I regularly get mail about the web pages I have on copyright registrations and renewals and the inventory I did on the first renewals of periodicals. Turns out a lot of folks, both inside and outside of libraries, are interested in reviving and repurposing old creative works, if they could just figure out whether they were still under copyright, and how to reach the copyright holders if they are.
Here’s part of a not atypical query I received recently (posted with permission):
My anticipated enterprise regards short fiction published predominantly in monthly war-era periodicals; the “usual” specificity of interest – ’23-’63 periodicals which might not have been timely renewed.

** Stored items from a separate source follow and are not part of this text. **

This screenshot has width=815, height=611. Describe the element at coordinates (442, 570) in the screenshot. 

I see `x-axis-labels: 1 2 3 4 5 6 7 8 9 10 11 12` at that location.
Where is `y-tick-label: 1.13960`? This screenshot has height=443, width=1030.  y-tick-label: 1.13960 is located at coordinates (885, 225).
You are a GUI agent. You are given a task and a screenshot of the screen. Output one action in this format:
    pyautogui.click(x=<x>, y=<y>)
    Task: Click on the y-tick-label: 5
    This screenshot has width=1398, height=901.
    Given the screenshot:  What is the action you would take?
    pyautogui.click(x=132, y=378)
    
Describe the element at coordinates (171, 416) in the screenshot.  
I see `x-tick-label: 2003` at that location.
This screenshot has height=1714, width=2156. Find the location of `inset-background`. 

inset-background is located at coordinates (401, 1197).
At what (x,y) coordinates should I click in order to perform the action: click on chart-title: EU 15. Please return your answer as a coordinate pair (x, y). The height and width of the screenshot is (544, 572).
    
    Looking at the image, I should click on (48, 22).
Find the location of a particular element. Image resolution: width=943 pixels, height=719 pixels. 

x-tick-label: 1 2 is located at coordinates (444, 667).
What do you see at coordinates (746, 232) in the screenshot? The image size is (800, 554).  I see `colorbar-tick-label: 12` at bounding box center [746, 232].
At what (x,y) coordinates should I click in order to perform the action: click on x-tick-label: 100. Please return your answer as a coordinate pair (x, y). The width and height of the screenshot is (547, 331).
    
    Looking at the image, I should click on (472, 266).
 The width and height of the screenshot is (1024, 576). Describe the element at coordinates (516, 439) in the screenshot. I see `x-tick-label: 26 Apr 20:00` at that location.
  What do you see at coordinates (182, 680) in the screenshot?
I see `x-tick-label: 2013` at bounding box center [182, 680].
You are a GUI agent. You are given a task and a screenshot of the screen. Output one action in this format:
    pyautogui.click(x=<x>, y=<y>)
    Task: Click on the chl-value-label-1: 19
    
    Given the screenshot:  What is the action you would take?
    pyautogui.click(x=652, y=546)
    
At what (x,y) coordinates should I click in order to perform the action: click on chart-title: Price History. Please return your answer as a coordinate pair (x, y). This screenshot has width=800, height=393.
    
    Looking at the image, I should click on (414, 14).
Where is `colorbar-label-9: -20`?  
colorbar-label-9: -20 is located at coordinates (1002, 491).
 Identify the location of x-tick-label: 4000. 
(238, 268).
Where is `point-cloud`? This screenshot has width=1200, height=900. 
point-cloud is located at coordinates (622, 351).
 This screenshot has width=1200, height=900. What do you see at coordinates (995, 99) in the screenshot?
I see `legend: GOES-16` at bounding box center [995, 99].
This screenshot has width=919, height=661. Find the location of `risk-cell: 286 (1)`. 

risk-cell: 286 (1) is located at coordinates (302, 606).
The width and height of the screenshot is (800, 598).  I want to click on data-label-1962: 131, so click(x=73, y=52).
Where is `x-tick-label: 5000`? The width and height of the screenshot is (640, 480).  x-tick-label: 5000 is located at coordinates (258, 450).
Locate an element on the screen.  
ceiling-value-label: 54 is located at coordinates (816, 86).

It appears to me, after an exhaustive study of public domain law & online resources, that your work is the current state of the art: the closest thing – right now – to definitive.
My question, then…is there, so far as you are aware, any “quantum leaps” anticipated to come down the pike in some forseeable future re: a “definitive” means to check ’23 – ’63 renewals? Especially online/searchable?
Again, THANKS beyond measure for your work; it’s the closest-to-perfect tool yet for exasperated publishers seeking to simply ascertain whether the project they’re considering is “doing the right thing” where not violating someone else’s property is concerned!
It’s both gratifying and frustrating to receive email like this: gratifying because it’s always nice to hear your my is benefiting people; frustrating because I know there’s so much more that could be done to share copyright information, especially when there are so many people interested in it.
And in fact, more is being done, and planned. I organized an open discussion at last spring’s Digital Library Federation (DLF) forum called “Sharing Copyright Information: Opportunities for Collaboration”. It was an interesting and wide-ranging conversation, involving people from a number of libraries and other organizations. Here are the notes from the session. For a good overview and background on many of the copyright issues discussed, see Stanford’s Copyright & Fair Use website.
There have been some notable developments since the spring. Carl Malamud and Peter Brantley have “liberated” recent copyright registration and renewal data from the Copyright Office’s database, making them available for analysis and indexing. Mimi Calter at Stanford has been refining and analyzing their database on book copyright renewals. Bill Carney at OCLC is planning a project for registering copyright information with WorldCat entries. You can read more about these and other initiatives in Peter Brantley’s “Checking Copyright” blog post from last month.
We’re still a long way from a one-stop shop for copyright research. But I hope to use the new data Peter and Carl have liberated to complete my inventory of periodical renewals (which now is complete only to about 1950). I’ve also heard from more than one group that would like to digitize all of the pre-1978 copyright registration and renewal records that are not in the Copyright Office’s online database. If we had good machine-readable data for new and old copyrights, we could construct powerful search engines for copyright registration research. I don’t know who’s actually going to supply this data, though, or how long it will be before it’s all available.
Of course, copyright registration searching is just one part of the problem of copyright clearance, which can involve complicated issues of provenance of works, rights, and information. I’ve recently made a presentation giving an overview of some of these questions (slides here) to an interested group of computer scientists, and a paper I wrote with more details on provenance issues in copyright research should be published later this month. (I’ll link to it when it comes out.)
I don’t want to have lots of people exerting redundant, expensive efforts to clear copyright, or to be deterred from reusing older works because clearing copyright is too difficult. It helps for those of us who are working in this area to keep each other informed about what we’re doing and finding out. So feel free to add a comment to this post if you have a question or useful information on copyright clearance. You can also email me (address in the “about” page) to suggest relevant items for future posts on copyright issues.
Thanks for providing this update John. The University of Texas at Austin Libraries, a Google Book Search Project partner, is working to develop processes to aid in the identification of works in the public domain among those Google is scanning for us, from our Benson Latin American Collection. We plan to post both process and product of our efforts on our blog, which is just about to go live (called Free the books). We are very interested at this point in information about where we can begin to collect documentation about copyright status. We’re going to be generating a lot of information that will bear not only on public domain status, but on orphan works status as well, and we don’t want it to go to waste. We want to share it as effectively and efficiently as possible. Maybe we need some kind of summit on this subject, real or virtual.
I would be very interested in hearing more about efforts to digitize pre-1978 copyright registrations in addition to the book renewals. The New York Public Library holds a pretty good set of the (U. S.) Catalog of Copyright Entries (a Federal Depository Library item?) that might serve as a foundation of such an undertaking. One prime issue seems to me to be scanning the pages in a manner to make importation into a robust database efficient.
What is a robust database?
Distributed Proofreaders did the transcription of the printed volumes of the copyright renewals. They were type-written and did NOT produce very good OCR results. Quite a lot of human (volunteer) time went into getting accurate transcriptions from the scans. I’m extremely skeptical that any automated process will produce accurate results. So “scanning the pages” is only the beginning of the process and the tip of the ice berg.